GSA Annual Meeting in Seattle, Washington, USA - 2017

Paper No. 84-60
Presentation Time: 9:00 AM-5:30 PM

HOW DID LA BREA COLTS GROW UP? A STUDY OF POSTNATAL ALLOMETRIC GROWTH IN THE LIMB BONES OF EQUUS OCCIDENTALIS


ANNOOR, Tahsin, College of Science, Geology, California State Polytechnic University, Pomona, 3801 W Temple Ave, Pomona, CA 91768, PROTHERO, Donald, Vertebrate Paleontology, Natural History Museum of Los Angeles County, 900 Exposition Blvd, Los Angeles, CA 90007 and SYVERSON, V.J.P., School of Earth Sciences, University of Bristol, Life Sciences Building, 24 Tyndall Avenue, Bristol, WI BS8 1TQ; Department of Geoscience, University of Wisconsin-Madison, Weeks Hall, 1215 W. Dayton St., Madison, WI 53715, tannoor@cpp.edu

The amazing fossil collections at the La Brea Tar Pits Museum includes huge numbers of juvenile limb bone in every stage of growth, allowing us to examine how limb bones changed shape as colts of Equus occidentalis grew from the smallest juvenile to adult size.

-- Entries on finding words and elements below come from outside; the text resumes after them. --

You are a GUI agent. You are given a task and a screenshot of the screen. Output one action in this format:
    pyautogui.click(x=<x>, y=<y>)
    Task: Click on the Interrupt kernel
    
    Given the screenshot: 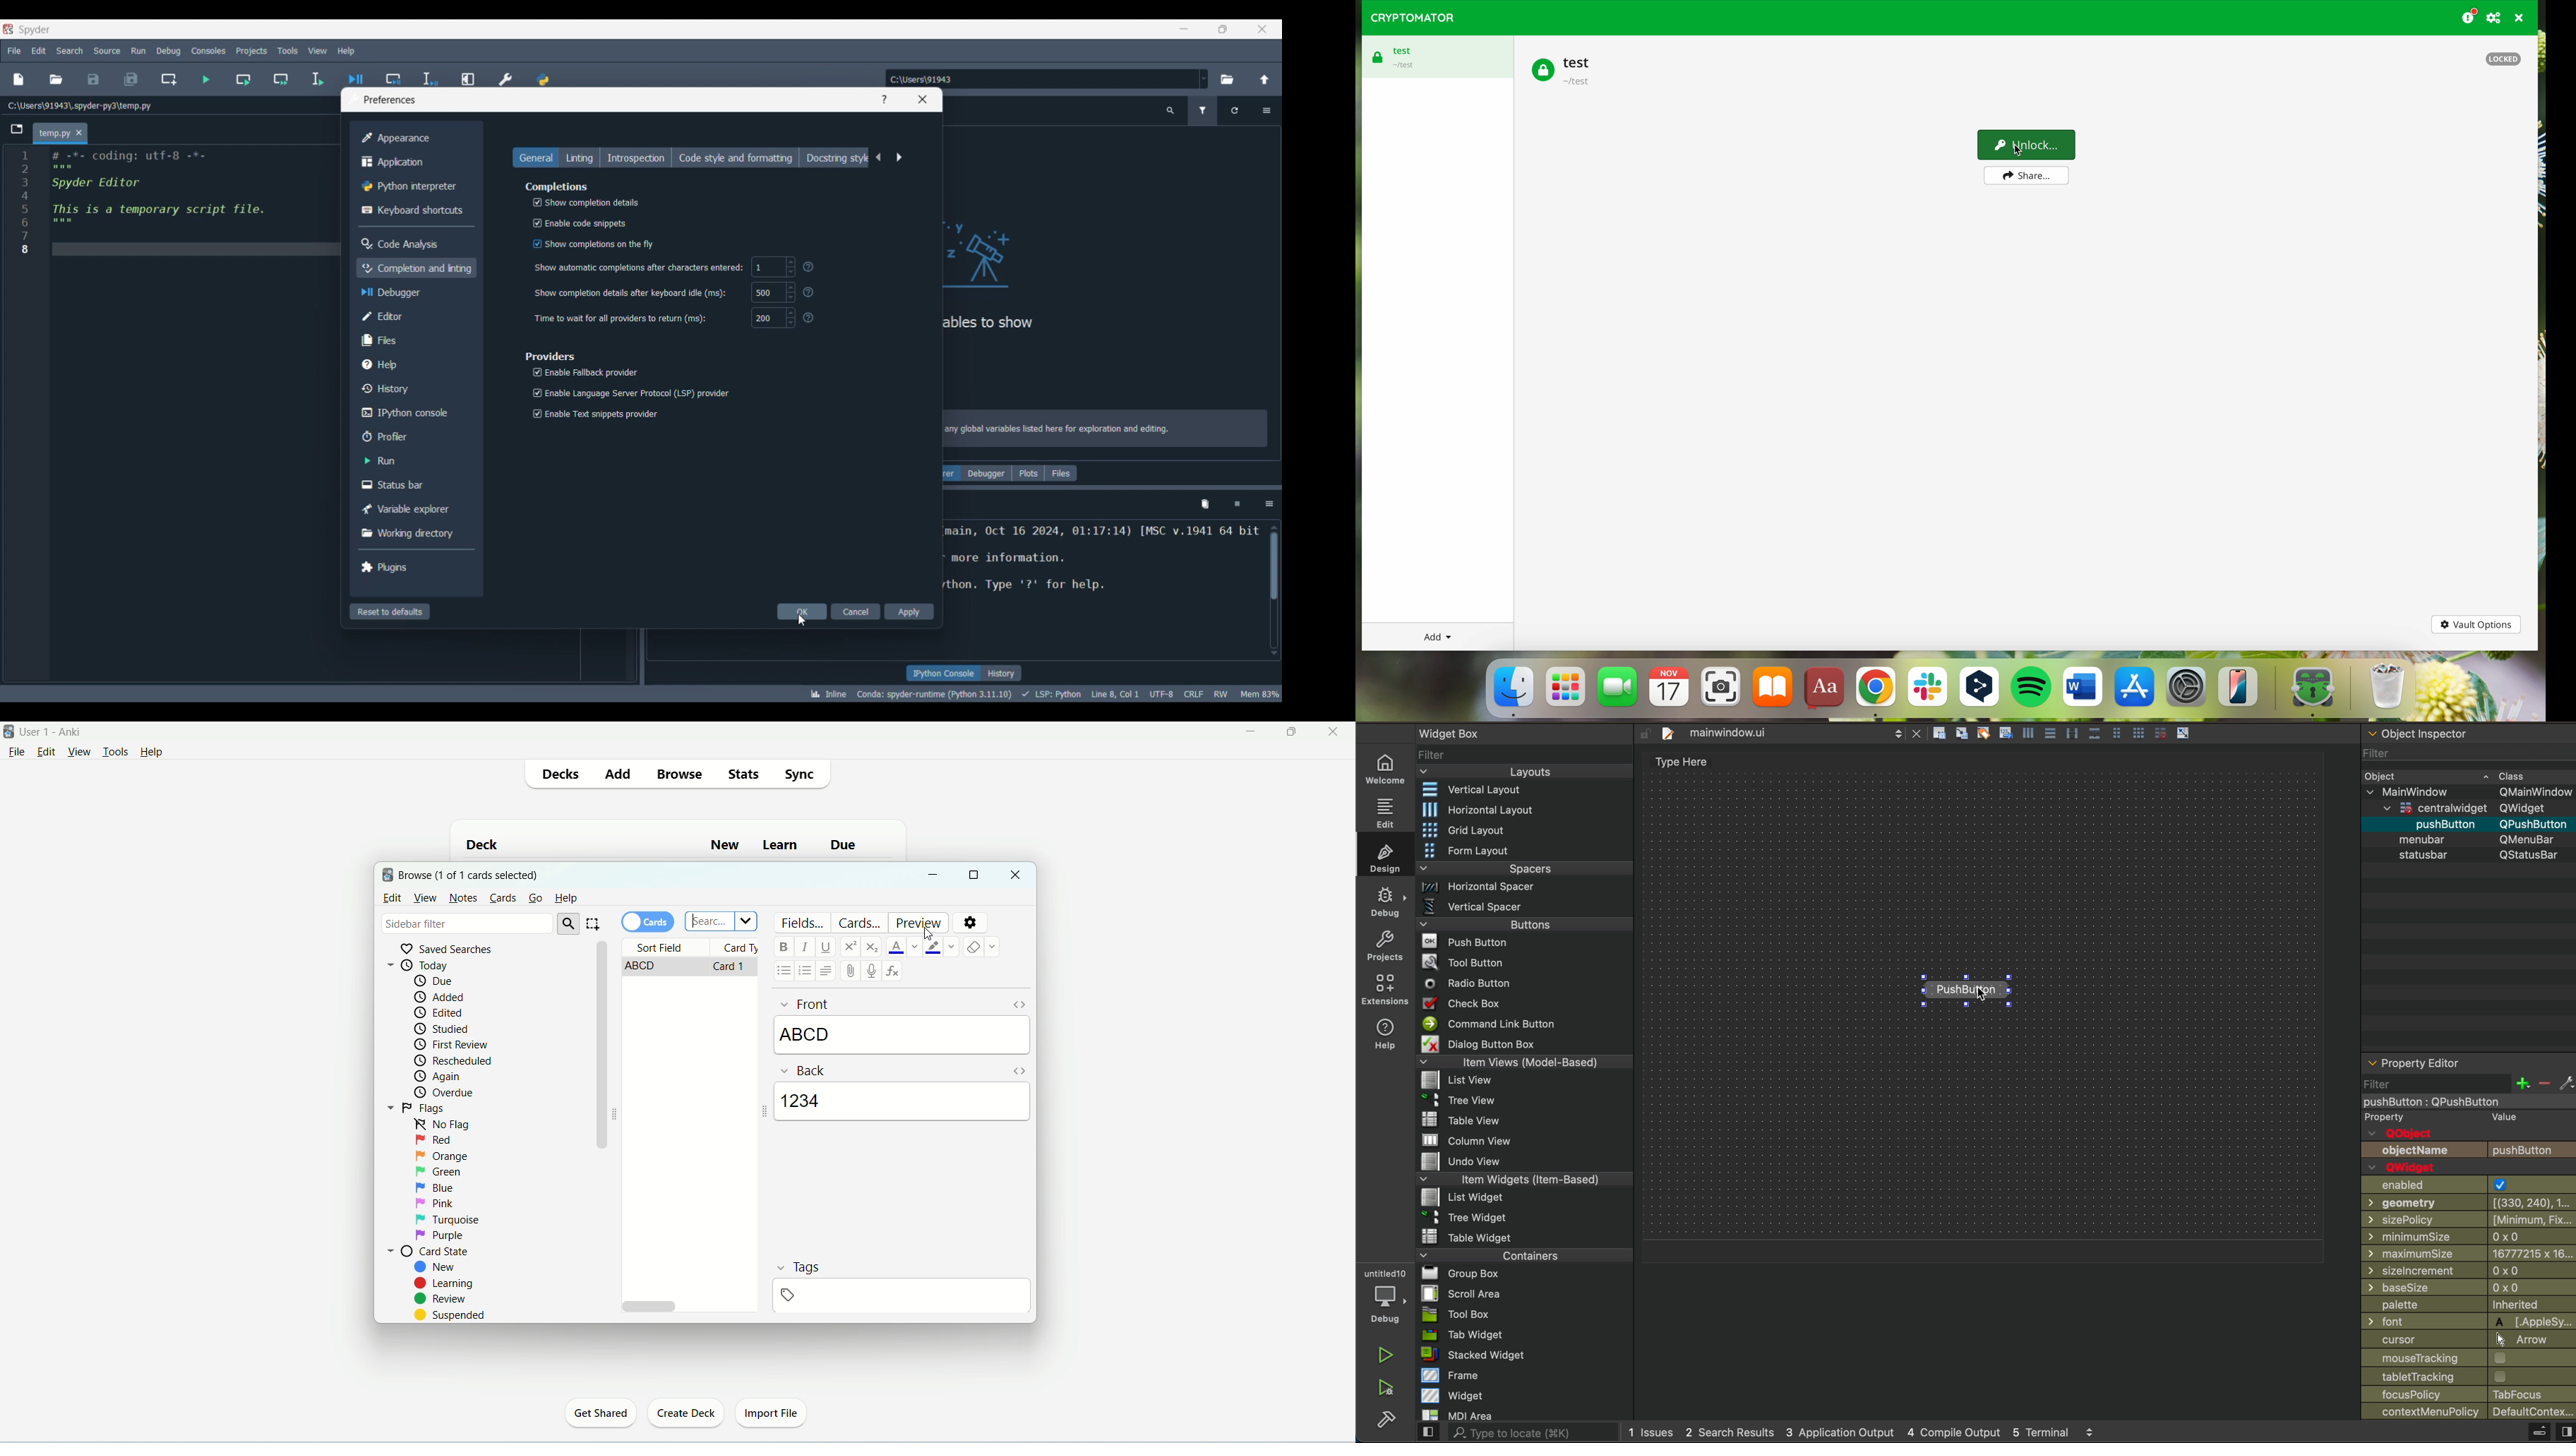 What is the action you would take?
    pyautogui.click(x=1238, y=504)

We measured the diaphysis length, circumference, and cross-sectional area of a minimum of 50 juvenile specimens of humeri, radii, femora, and tibiae. Previous studies of the growth series of Equus burchelli, the common zebra, allows for comparison. The expectation is that in cursorial animals like horses, the distal limb segments (radius, tibia) show grow longer faster than they grow thicker, so they become more gracile as they grow up. In the radius of E. occidentalis (n = 60), the growth is significantly more gracile (expected slope of radius vs. circumference = 1, actual slope = 1.68) as the colts grew, even more gracile than E. burchelli (slope = 0.76, which is robust). Likewise, tibia is highly gracile in its growth trends (slope = 2.15), while E. burchelli has more robust tibial growth (slope = 0.88). Even the femora of E. occidentalis are gracile (slope = 2.11), while the femora of E. burchelli show the expected isometric slope (slope = 1.09). This is surprising, because the adult limb proportions of E. occidentalis have been considered robust or normal for horses like zebras, and they are not members of the stilt-legged lineage of horses at all—yet their growth series is highly gracile.